Debaixo de um céu onde tudo acontece, permito-me constatar que persiste a tendência para o português alvitrar com supino conhecimento sobre tudo e sobre nada. Para além dos habituais assuntos que qualquer português domina no país dos três F – Folhetins e Futebol (o terceiro é o povo andar há séculos a ser comido com um F e ainda não se ter dado conta disso) – o outro tema de que toda a gente fala de cátedra é sobre a vida dos professores. Entre um palitar de dentes, uma bejeca, o intervalo da bola, ou o passar do cesto do pão à mesa ao jantar, não há cidadão zeloso que não se deleite a conjurar sobre esta classe profissional.
Um povo sereno que povoa um país repleto de almas pacíficas que, assim que o objeto de conversa são os professores, se torna incapaz de guardar só para si os seus dotes para a lírica no vernáculo da língua de Camões.
Mas os pensamentos estavam prestes a sucumbir…
Ainda a noite não tinha aportado quando, rendido ao cansaço, finalmente me reconciliei com o sofá para ser conquistado pelo sono. Mareando ao som de um televisor que se vai afastando, desenrolou-se um sonho dentro do sono.

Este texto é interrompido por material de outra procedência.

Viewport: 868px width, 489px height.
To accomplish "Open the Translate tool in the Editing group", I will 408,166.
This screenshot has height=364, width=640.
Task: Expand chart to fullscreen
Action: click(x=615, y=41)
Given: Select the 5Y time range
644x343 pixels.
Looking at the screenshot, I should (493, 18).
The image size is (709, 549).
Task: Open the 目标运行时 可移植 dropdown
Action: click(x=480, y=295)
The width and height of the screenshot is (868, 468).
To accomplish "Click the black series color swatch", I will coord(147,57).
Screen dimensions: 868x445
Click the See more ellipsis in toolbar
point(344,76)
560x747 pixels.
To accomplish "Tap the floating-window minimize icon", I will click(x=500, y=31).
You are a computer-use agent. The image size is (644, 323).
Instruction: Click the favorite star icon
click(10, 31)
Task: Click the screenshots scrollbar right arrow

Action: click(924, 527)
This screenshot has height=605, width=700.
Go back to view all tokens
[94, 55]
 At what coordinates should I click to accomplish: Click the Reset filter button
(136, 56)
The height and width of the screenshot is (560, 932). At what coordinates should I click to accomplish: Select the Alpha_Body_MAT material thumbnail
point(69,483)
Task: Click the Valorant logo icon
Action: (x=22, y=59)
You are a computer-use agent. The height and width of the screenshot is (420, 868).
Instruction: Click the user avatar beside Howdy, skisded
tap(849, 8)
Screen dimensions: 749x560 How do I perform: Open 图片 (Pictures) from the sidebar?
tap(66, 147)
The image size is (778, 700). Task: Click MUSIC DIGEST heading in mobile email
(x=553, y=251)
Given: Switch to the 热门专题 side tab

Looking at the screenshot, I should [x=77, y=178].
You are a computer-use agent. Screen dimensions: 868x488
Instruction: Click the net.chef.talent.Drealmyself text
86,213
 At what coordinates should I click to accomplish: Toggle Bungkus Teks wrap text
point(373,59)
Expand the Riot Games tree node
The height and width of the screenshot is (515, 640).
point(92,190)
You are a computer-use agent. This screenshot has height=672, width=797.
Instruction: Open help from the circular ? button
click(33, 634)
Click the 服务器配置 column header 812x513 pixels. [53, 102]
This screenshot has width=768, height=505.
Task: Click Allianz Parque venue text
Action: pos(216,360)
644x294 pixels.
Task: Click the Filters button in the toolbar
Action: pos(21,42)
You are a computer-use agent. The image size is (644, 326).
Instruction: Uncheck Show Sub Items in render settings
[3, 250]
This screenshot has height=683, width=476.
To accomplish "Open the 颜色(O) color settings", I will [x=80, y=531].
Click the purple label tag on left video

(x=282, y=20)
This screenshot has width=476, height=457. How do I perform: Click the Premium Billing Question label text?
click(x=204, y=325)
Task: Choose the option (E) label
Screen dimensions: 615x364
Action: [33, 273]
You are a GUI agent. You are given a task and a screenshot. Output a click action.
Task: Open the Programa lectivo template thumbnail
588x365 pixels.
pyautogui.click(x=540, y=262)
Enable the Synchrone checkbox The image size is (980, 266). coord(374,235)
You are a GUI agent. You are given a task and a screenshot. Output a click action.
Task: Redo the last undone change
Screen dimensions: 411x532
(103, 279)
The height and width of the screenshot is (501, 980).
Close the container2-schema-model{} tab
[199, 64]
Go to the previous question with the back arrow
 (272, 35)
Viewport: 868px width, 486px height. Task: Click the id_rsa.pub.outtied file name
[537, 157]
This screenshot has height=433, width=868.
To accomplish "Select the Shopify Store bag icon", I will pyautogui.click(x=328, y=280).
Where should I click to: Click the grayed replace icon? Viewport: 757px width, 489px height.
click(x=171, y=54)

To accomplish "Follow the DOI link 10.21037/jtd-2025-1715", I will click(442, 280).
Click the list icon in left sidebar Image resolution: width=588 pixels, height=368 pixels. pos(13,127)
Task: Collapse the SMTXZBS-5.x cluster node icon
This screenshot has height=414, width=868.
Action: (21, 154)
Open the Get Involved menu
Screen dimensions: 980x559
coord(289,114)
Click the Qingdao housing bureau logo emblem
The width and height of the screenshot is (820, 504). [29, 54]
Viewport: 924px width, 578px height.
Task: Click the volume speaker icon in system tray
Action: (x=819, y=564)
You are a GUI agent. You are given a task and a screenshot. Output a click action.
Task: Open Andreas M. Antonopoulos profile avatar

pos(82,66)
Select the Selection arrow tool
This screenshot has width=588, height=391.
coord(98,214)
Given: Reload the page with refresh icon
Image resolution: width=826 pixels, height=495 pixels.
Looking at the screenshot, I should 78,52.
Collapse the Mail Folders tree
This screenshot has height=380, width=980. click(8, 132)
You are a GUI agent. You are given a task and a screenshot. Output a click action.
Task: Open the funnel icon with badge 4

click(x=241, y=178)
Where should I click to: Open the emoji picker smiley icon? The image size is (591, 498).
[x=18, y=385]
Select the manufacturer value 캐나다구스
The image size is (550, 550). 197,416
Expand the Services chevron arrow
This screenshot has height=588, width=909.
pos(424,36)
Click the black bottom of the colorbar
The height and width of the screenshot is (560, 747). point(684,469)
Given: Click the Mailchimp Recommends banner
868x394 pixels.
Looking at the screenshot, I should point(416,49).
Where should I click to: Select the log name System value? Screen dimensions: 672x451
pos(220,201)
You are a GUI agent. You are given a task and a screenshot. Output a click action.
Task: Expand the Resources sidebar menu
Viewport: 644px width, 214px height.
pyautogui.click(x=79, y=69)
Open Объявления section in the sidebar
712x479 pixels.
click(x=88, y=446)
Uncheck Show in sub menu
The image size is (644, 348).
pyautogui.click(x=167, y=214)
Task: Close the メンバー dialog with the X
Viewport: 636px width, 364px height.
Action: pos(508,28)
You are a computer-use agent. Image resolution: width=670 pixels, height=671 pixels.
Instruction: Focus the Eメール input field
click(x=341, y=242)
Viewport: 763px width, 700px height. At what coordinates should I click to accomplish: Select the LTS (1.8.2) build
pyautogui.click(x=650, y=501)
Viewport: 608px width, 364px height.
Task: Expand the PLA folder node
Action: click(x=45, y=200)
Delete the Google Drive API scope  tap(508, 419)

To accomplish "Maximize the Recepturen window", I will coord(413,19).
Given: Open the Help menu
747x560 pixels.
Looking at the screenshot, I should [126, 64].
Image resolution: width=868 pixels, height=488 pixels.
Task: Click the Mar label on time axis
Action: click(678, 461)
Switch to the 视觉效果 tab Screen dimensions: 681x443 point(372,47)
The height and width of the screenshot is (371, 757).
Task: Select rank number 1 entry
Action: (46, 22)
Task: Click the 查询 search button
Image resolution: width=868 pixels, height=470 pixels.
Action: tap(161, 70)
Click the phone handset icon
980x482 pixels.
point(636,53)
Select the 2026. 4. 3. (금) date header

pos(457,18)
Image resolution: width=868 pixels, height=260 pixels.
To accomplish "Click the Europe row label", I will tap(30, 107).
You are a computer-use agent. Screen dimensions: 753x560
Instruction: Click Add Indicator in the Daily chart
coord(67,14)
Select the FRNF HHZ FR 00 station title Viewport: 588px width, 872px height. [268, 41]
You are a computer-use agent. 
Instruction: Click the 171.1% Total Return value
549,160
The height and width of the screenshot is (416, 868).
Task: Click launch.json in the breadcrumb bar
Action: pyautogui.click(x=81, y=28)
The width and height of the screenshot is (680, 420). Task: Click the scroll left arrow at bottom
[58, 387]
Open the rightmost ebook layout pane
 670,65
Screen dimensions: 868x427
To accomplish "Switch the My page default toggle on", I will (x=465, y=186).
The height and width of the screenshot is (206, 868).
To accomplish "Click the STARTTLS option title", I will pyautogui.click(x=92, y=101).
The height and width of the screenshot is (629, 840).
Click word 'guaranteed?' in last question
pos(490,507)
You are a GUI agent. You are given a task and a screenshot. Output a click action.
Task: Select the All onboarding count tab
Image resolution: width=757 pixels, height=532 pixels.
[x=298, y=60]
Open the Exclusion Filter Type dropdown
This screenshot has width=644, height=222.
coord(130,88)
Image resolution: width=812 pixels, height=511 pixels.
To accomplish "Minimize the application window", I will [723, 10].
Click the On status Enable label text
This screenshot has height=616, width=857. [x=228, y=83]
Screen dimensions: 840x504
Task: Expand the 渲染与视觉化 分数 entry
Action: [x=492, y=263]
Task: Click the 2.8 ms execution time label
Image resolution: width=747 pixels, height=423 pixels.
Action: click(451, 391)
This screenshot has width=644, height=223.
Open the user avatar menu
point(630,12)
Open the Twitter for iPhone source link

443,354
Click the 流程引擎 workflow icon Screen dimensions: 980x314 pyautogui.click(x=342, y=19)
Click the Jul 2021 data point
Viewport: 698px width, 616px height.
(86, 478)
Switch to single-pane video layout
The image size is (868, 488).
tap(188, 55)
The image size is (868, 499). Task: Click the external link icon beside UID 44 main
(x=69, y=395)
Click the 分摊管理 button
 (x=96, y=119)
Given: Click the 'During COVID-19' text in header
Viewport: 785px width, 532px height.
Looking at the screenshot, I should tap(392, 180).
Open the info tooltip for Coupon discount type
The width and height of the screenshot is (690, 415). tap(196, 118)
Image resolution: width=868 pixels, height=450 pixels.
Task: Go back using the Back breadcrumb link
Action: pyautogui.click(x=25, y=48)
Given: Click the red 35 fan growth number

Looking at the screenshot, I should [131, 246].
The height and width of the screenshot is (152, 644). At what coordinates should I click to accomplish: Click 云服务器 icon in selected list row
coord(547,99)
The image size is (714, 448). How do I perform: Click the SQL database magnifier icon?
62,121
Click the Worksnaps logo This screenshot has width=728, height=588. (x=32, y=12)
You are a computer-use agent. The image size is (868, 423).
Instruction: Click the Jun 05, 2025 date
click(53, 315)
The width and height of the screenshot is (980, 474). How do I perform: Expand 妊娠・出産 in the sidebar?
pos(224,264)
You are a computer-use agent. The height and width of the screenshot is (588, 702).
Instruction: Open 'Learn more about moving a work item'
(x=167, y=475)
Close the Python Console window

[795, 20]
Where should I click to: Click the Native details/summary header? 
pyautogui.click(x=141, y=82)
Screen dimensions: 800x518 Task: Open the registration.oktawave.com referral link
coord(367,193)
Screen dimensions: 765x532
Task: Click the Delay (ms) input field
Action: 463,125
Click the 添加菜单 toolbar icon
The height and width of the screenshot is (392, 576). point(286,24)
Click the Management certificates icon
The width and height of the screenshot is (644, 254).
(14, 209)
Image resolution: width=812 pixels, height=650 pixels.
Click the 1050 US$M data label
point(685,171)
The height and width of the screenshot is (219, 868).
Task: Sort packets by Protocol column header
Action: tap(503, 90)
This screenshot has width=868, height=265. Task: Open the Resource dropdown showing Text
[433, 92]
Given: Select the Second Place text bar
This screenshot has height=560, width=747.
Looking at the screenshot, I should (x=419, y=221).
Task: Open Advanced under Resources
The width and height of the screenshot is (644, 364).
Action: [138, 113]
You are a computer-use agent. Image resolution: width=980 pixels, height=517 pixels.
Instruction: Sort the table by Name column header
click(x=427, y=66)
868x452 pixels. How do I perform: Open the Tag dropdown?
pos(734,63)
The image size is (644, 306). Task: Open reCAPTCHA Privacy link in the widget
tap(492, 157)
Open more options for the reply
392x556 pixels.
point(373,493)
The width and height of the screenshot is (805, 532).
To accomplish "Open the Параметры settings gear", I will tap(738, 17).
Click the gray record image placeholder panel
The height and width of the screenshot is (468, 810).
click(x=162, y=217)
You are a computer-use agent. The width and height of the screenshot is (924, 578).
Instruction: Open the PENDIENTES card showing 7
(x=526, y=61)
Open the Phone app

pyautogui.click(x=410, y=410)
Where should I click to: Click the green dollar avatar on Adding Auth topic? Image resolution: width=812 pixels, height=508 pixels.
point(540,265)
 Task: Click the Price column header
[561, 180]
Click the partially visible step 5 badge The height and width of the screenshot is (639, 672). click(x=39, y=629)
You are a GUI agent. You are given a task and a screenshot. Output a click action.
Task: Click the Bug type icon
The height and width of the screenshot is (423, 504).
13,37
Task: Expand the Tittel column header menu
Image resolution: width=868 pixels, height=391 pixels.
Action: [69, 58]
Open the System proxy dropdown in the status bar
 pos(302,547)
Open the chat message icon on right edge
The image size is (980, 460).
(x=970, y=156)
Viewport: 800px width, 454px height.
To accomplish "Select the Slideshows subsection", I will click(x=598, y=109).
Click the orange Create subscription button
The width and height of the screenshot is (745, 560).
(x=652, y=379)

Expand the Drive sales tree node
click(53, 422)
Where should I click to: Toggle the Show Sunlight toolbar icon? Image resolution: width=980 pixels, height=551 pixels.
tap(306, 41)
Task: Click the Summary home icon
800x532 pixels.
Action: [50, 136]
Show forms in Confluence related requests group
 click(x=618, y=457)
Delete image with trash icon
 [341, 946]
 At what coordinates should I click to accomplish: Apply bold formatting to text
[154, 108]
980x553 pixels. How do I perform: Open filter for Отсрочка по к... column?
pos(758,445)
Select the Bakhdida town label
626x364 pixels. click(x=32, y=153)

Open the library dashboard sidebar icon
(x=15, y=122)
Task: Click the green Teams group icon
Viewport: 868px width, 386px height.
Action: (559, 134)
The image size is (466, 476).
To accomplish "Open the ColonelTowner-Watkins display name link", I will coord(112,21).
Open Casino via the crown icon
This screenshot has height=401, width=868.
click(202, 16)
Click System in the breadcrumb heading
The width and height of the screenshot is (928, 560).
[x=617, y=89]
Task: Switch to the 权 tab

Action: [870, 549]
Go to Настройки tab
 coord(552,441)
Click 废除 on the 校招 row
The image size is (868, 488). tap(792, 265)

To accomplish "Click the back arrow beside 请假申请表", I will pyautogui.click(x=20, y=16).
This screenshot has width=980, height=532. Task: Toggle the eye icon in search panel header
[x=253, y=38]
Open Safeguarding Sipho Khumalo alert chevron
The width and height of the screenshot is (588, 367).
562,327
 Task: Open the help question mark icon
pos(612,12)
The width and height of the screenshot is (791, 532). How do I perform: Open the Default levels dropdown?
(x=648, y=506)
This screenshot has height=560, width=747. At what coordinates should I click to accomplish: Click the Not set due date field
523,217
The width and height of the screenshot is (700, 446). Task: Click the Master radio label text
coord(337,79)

Longe da humanidade consegui ver que transcorreu o ano em que os professores foram publicamente glorificados com as maiores considerações de que há memória. Os ilustríssimos senhores que, na ausência de outra ocupação mais nobre, são fazedores de opinião e a classe política mais digna, altruísta, honesta e competente do mundo e arredores, enalteceram o papel dos professores que, mais do que ninguém, foram quem verdadeiramente se preocupou com os estudantes, colocando-os acima dos seus interesses pessoais e familiares.
Nos arredores (desse mundo) toda essa atenciosa massa crítica de pais que jamais tentou denegrir a imagem da nossa classe, reconheceu que os professores fazem todos os sacrifícios pelos seus alunos, fazendo ecoar as suas vozes a agradecer tudo aquilo que no passado fizeram por si e a dedicação que agora empregam na formação dos seus filhos. Defendem-nos contra qualquer calúnia valorizando as incontáveis ocasiões em que os atendemos fora de horas ou o imenso tempo não remunerado que despendemos em diversas atividades e visitas de estudo para dar oportunidade aos seus rebentos para ver mais além e chegarem à tal terra prometida, um lugar comummente conhecido como “poderem ter um futuro melhor do que o meu”.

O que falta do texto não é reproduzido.